*Records for the task:*
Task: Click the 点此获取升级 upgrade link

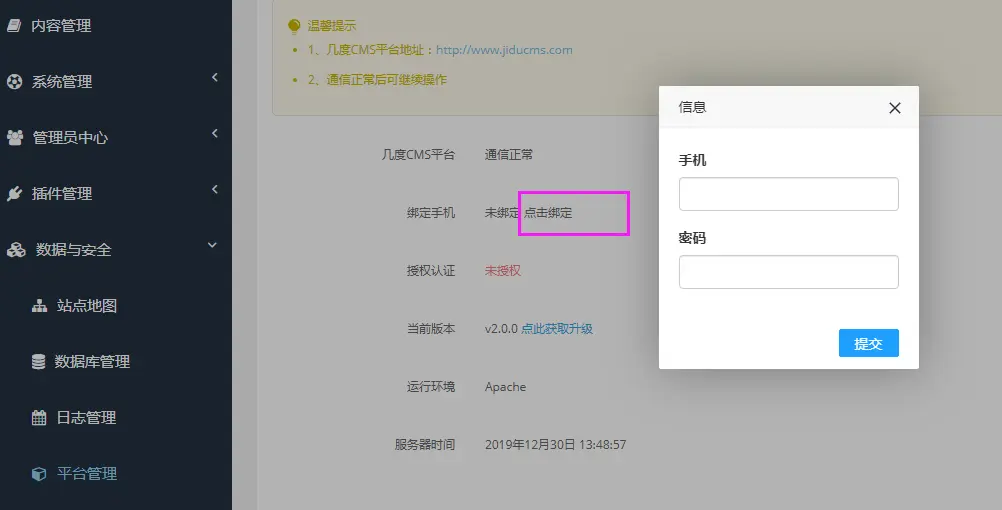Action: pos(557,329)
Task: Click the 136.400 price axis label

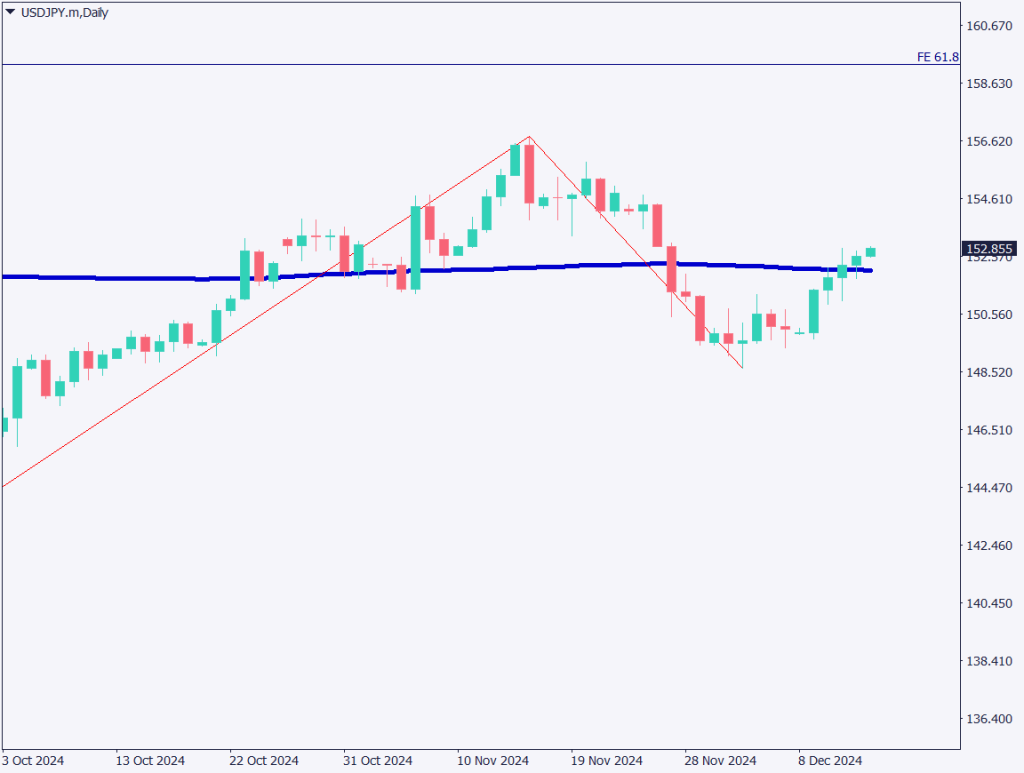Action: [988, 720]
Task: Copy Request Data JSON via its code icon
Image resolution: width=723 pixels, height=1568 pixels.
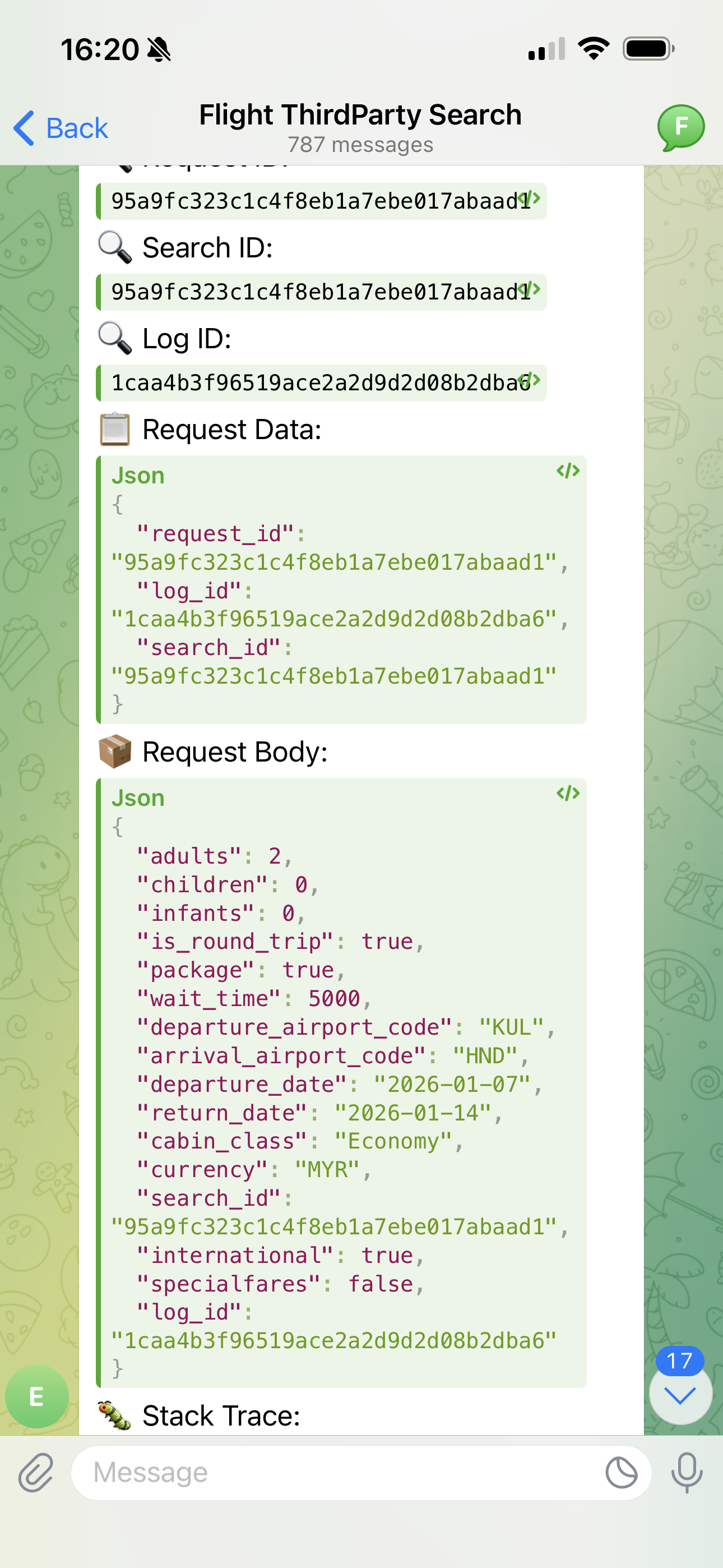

--

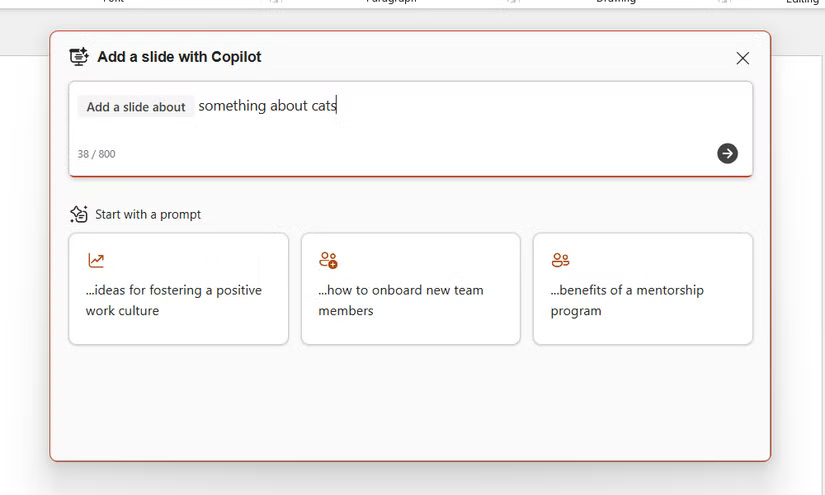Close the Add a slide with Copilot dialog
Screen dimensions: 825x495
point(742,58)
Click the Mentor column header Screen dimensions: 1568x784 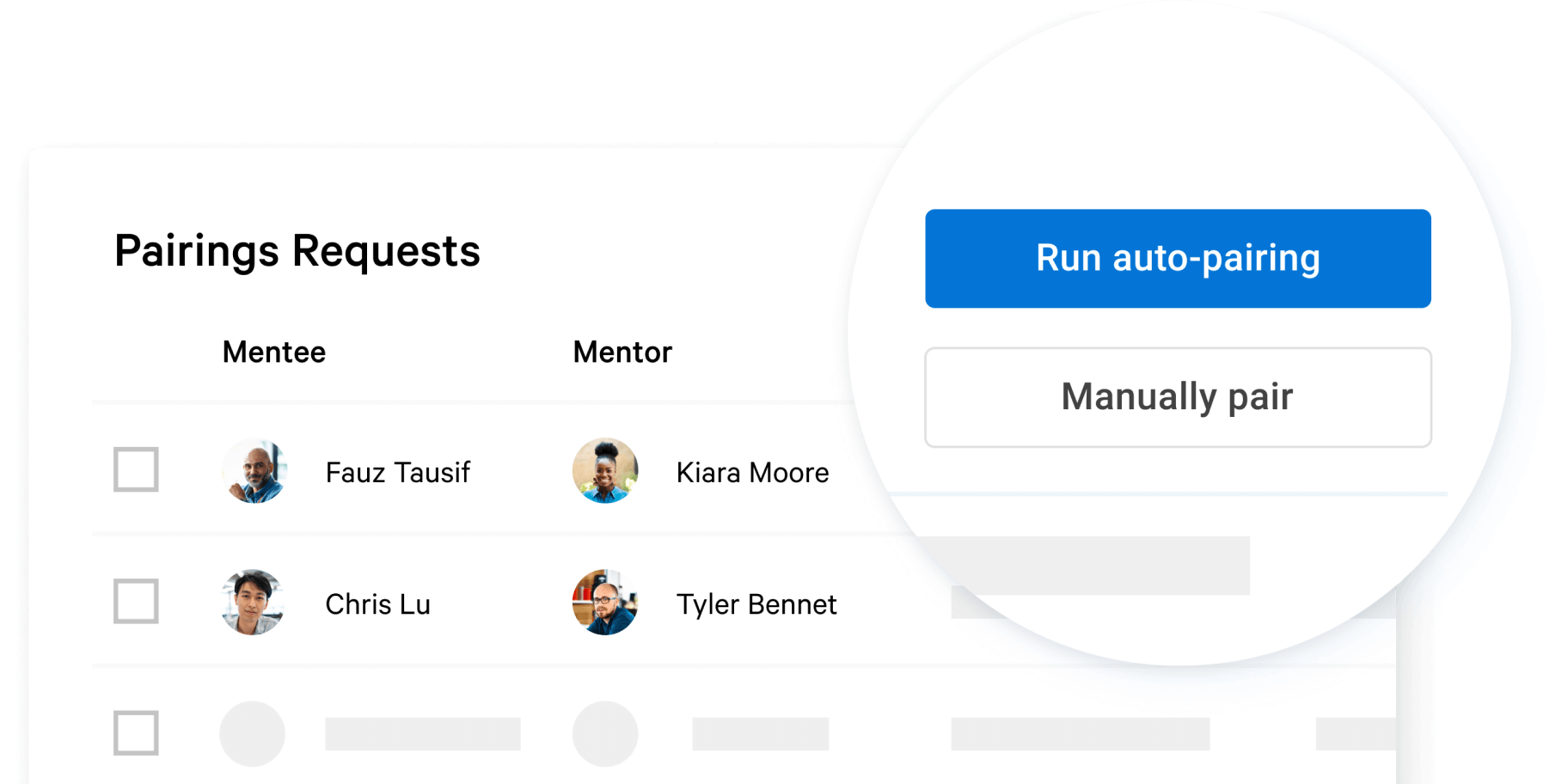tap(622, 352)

*What the task requires:*
From the records above, extract exactly and only the lines that begin at the line with "Task: Copy Request" and stop after the line with "Image resolution: width=723".

*Exercise response:*
Task: Copy Request Data JSON via its code icon
Image resolution: width=723 pixels, height=1568 pixels.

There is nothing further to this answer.